*WHAT IS ASKED:* Please copy the listing below, replacing every "computer-use agent" with "desktop automation agent" and keeping everything else the same.

↓↓↓

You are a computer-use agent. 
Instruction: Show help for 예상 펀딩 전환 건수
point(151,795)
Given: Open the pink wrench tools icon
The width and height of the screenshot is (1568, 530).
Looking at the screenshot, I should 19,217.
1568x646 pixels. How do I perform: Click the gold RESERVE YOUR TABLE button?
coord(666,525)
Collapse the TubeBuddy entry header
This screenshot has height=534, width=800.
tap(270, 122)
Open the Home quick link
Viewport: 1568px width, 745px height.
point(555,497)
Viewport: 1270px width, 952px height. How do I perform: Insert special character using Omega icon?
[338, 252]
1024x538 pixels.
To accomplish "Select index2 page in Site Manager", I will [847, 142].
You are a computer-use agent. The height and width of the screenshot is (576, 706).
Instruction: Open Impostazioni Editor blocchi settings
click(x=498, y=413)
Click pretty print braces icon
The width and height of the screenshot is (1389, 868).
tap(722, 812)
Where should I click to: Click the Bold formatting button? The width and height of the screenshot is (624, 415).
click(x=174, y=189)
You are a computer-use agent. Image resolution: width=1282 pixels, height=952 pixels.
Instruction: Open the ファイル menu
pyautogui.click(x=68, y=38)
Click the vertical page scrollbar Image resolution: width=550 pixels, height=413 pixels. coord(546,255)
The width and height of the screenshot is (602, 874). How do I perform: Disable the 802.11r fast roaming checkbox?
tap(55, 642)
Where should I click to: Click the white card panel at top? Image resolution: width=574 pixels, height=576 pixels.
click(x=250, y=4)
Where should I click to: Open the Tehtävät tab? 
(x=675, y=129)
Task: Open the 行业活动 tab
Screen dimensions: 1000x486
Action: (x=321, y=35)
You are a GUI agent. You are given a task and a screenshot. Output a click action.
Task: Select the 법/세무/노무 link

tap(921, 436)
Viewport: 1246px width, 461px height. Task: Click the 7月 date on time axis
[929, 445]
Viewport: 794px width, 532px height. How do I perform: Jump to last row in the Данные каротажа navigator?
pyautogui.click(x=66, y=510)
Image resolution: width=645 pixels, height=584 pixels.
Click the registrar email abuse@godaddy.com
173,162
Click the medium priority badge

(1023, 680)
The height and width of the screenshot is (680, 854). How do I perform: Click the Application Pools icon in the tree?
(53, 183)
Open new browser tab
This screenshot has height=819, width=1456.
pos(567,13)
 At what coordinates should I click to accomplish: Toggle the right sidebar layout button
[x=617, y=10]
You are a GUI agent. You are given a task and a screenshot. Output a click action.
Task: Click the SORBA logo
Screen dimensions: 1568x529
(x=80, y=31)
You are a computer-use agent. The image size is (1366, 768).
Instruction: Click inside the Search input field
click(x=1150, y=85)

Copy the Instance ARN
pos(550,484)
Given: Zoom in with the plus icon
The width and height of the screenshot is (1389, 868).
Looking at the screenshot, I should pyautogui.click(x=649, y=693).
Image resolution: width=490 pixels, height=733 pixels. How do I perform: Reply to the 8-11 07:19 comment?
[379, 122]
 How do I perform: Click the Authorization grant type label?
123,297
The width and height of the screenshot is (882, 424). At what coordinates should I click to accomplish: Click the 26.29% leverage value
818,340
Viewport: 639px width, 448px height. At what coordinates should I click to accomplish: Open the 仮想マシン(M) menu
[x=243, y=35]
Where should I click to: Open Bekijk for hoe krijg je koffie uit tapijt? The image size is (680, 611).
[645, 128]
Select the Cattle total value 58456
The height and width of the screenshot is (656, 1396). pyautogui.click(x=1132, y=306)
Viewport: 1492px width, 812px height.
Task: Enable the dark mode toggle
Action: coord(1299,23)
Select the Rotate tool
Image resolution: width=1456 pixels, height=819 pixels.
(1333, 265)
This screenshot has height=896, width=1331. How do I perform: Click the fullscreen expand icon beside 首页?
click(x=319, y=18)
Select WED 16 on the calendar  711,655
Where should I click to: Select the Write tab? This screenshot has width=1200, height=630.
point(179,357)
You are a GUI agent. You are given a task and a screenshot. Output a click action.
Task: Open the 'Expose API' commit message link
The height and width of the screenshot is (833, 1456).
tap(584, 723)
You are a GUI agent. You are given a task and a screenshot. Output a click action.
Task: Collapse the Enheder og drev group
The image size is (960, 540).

↑↑↑

*OUTPUT FOR THIS EXERCISE:*
You are a desktop automation agent. 
Instruction: Show help for 예상 펀딩 전환 건수
point(151,795)
Given: Open the pink wrench tools icon
The width and height of the screenshot is (1568, 530).
Looking at the screenshot, I should 19,217.
1568x646 pixels. How do I perform: Click the gold RESERVE YOUR TABLE button?
coord(666,525)
Collapse the TubeBuddy entry header
This screenshot has height=534, width=800.
tap(270, 122)
Open the Home quick link
Viewport: 1568px width, 745px height.
point(555,497)
Viewport: 1270px width, 952px height. How do I perform: Insert special character using Omega icon?
[338, 252]
1024x538 pixels.
To accomplish "Select index2 page in Site Manager", I will [847, 142].
You are a desktop automation agent. The height and width of the screenshot is (576, 706).
Instruction: Open Impostazioni Editor blocchi settings
click(x=498, y=413)
Click pretty print braces icon
The width and height of the screenshot is (1389, 868).
tap(722, 812)
Where should I click to: Click the Bold formatting button? The width and height of the screenshot is (624, 415).
click(x=174, y=189)
You are a desktop automation agent. Image resolution: width=1282 pixels, height=952 pixels.
Instruction: Open the ファイル menu
pyautogui.click(x=68, y=38)
Click the vertical page scrollbar Image resolution: width=550 pixels, height=413 pixels. coord(546,255)
The width and height of the screenshot is (602, 874). How do I perform: Disable the 802.11r fast roaming checkbox?
tap(55, 642)
Where should I click to: Click the white card panel at top? Image resolution: width=574 pixels, height=576 pixels.
click(x=250, y=4)
Where should I click to: Open the Tehtävät tab? 
(x=675, y=129)
Task: Open the 行业活动 tab
Screen dimensions: 1000x486
Action: (x=321, y=35)
You are a GUI agent. You are given a task and a screenshot. Output a click action.
Task: Select the 법/세무/노무 link

tap(921, 436)
Viewport: 1246px width, 461px height. Task: Click the 7月 date on time axis
[929, 445]
Viewport: 794px width, 532px height. How do I perform: Jump to last row in the Данные каротажа navigator?
pyautogui.click(x=66, y=510)
Image resolution: width=645 pixels, height=584 pixels.
Click the registrar email abuse@godaddy.com
173,162
Click the medium priority badge

(1023, 680)
The height and width of the screenshot is (680, 854). How do I perform: Click the Application Pools icon in the tree?
(53, 183)
Open new browser tab
This screenshot has height=819, width=1456.
pos(567,13)
 At what coordinates should I click to accomplish: Toggle the right sidebar layout button
[x=617, y=10]
You are a GUI agent. You are given a task and a screenshot. Output a click action.
Task: Click the SORBA logo
Screen dimensions: 1568x529
(x=80, y=31)
You are a desktop automation agent. The image size is (1366, 768).
Instruction: Click inside the Search input field
click(x=1150, y=85)

Copy the Instance ARN
pos(550,484)
Given: Zoom in with the plus icon
The width and height of the screenshot is (1389, 868).
Looking at the screenshot, I should pyautogui.click(x=649, y=693).
Image resolution: width=490 pixels, height=733 pixels. How do I perform: Reply to the 8-11 07:19 comment?
[379, 122]
 How do I perform: Click the Authorization grant type label?
123,297
The width and height of the screenshot is (882, 424). At what coordinates should I click to accomplish: Click the 26.29% leverage value
818,340
Viewport: 639px width, 448px height. At what coordinates should I click to accomplish: Open the 仮想マシン(M) menu
[x=243, y=35]
Where should I click to: Open Bekijk for hoe krijg je koffie uit tapijt? The image size is (680, 611).
[645, 128]
Select the Cattle total value 58456
The height and width of the screenshot is (656, 1396). pyautogui.click(x=1132, y=306)
Viewport: 1492px width, 812px height.
Task: Enable the dark mode toggle
Action: coord(1299,23)
Select the Rotate tool
Image resolution: width=1456 pixels, height=819 pixels.
(1333, 265)
This screenshot has height=896, width=1331. How do I perform: Click the fullscreen expand icon beside 首页?
click(x=319, y=18)
Select WED 16 on the calendar  711,655
Where should I click to: Select the Write tab? This screenshot has width=1200, height=630.
point(179,357)
You are a GUI agent. You are given a task and a screenshot. Output a click action.
Task: Open the 'Expose API' commit message link
The height and width of the screenshot is (833, 1456).
tap(584, 723)
You are a GUI agent. You are given a task and a screenshot. Output a click action.
Task: Collapse the Enheder og drev group
The image size is (960, 540).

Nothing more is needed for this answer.